Electronic structure of cerium: A comprehensive first-principles study

Abstract

Cerium, in which the 4f valence electrons live at the brink between localized and itinerant characters, exhibits varying crystal structures and therefore anomalous physical properties with respect to temperature and pressure. Understanding its electronic structure and related lattice properties is one of the central topics in condensed matter theory. In the present work, we employed the state-of-the-art first-principles many-body approach (i.e., the density functional theory in combination with the single-site dynamical mean-field theory) to study its electronic structure thoroughly. The momentum-resolved spectral functions, total and 4f partial density of states, optical conductivities, self-energy functions, and atomic eigenstate histograms for cerium's four allotropes under ambient pressure were calculated and analyzed carefully. The calculated results demonstrate that the 4f electrons in the α, β, γ, and δ phases are all correlated with heavily remormalized electron masses.

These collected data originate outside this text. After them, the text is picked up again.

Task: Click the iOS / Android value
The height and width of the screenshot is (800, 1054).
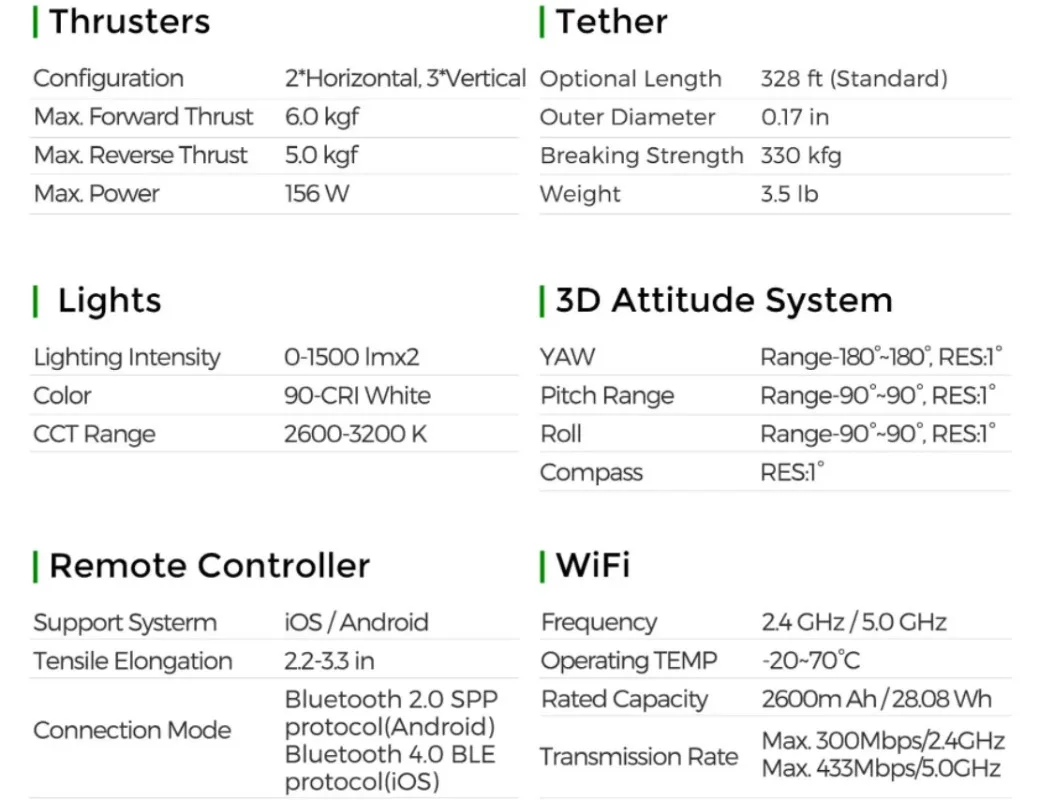Action: (356, 622)
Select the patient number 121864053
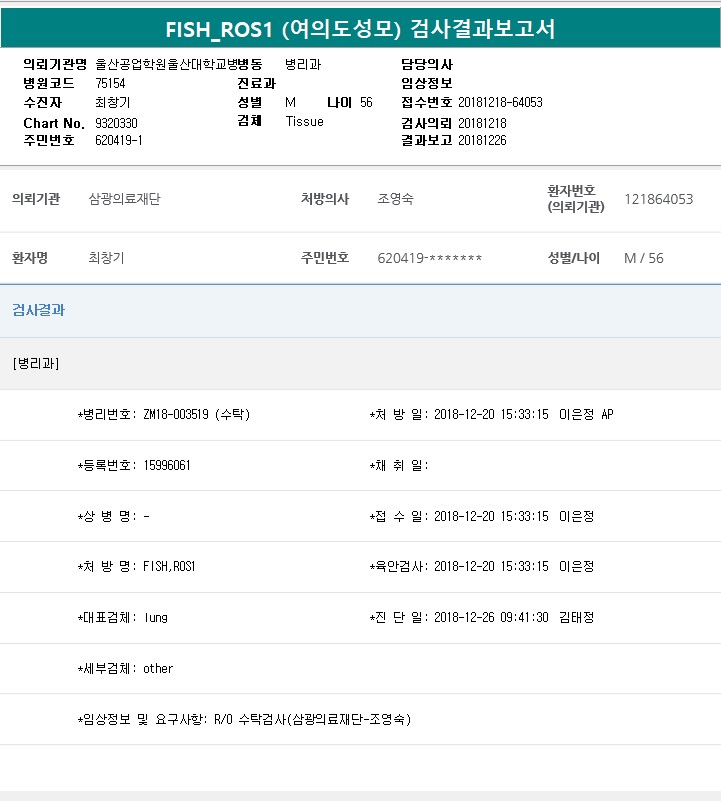The width and height of the screenshot is (721, 801). click(x=658, y=199)
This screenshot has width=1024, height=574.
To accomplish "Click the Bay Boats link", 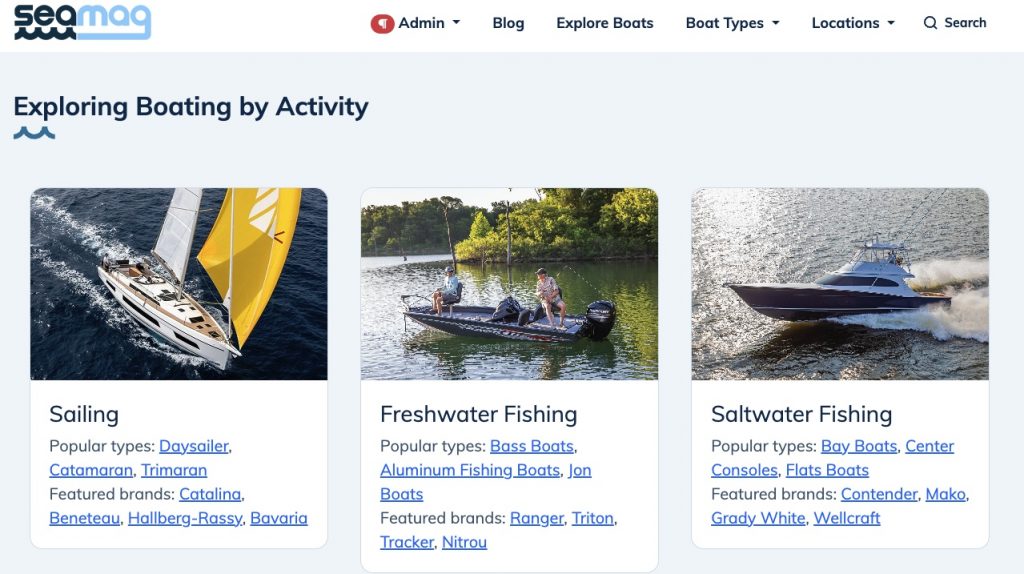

In the α phase, the 4f electrons tend to be itinerant, which cause strong hybridization between the 4f and spd bands and remarkable 4f valence state fluctuation. While for the other phases, the 4f electrons are close to be localized. Our calculated results support the Kondo volume collapse scenario for the cerium α-γ transition. Finally, we examined the site dependence of 4f electronic structure in the β phase. The calculated results suggest that it doesn't exhibit a site selective 4f localized state, contrary to previous prediction.